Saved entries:
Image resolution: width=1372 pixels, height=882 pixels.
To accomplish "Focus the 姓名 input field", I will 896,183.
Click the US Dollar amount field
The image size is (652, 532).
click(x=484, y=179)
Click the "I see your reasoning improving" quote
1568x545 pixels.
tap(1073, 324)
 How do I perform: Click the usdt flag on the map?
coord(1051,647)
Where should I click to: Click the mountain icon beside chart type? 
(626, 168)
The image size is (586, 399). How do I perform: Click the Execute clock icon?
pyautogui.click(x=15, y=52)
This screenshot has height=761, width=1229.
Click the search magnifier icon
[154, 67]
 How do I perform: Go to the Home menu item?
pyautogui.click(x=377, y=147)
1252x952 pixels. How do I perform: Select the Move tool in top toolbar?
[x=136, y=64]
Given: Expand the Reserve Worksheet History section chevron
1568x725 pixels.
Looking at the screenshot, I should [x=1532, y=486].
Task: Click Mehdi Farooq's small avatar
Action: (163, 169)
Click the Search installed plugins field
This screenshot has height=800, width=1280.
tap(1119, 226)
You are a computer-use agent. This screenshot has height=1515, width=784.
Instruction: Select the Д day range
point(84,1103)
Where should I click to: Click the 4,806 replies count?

• [WHAT YOU SHOULD DO] None of the records may be skipped; each is to be repeated exactly.

• [OUTPUT OF THE TASK]
Image resolution: width=1372 pixels, height=882 pixels.
To accomplish "Focus the 姓名 input field", I will 896,183.
Click the US Dollar amount field
The image size is (652, 532).
click(x=484, y=179)
Click the "I see your reasoning improving" quote
1568x545 pixels.
tap(1073, 324)
 How do I perform: Click the usdt flag on the map?
coord(1051,647)
Where should I click to: Click the mountain icon beside chart type? 
(626, 168)
The image size is (586, 399). How do I perform: Click the Execute clock icon?
pyautogui.click(x=15, y=52)
This screenshot has height=761, width=1229.
Click the search magnifier icon
[154, 67]
 How do I perform: Go to the Home menu item?
pyautogui.click(x=377, y=147)
1252x952 pixels. How do I perform: Select the Move tool in top toolbar?
[x=136, y=64]
Given: Expand the Reserve Worksheet History section chevron
1568x725 pixels.
Looking at the screenshot, I should [x=1532, y=486].
Task: Click Mehdi Farooq's small avatar
Action: (163, 169)
Click the Search installed plugins field
This screenshot has height=800, width=1280.
tap(1119, 226)
You are a computer-use agent. This screenshot has height=1515, width=784.
Instruction: Select the Д day range
point(84,1103)
Where should I click to: Click the 4,806 replies count?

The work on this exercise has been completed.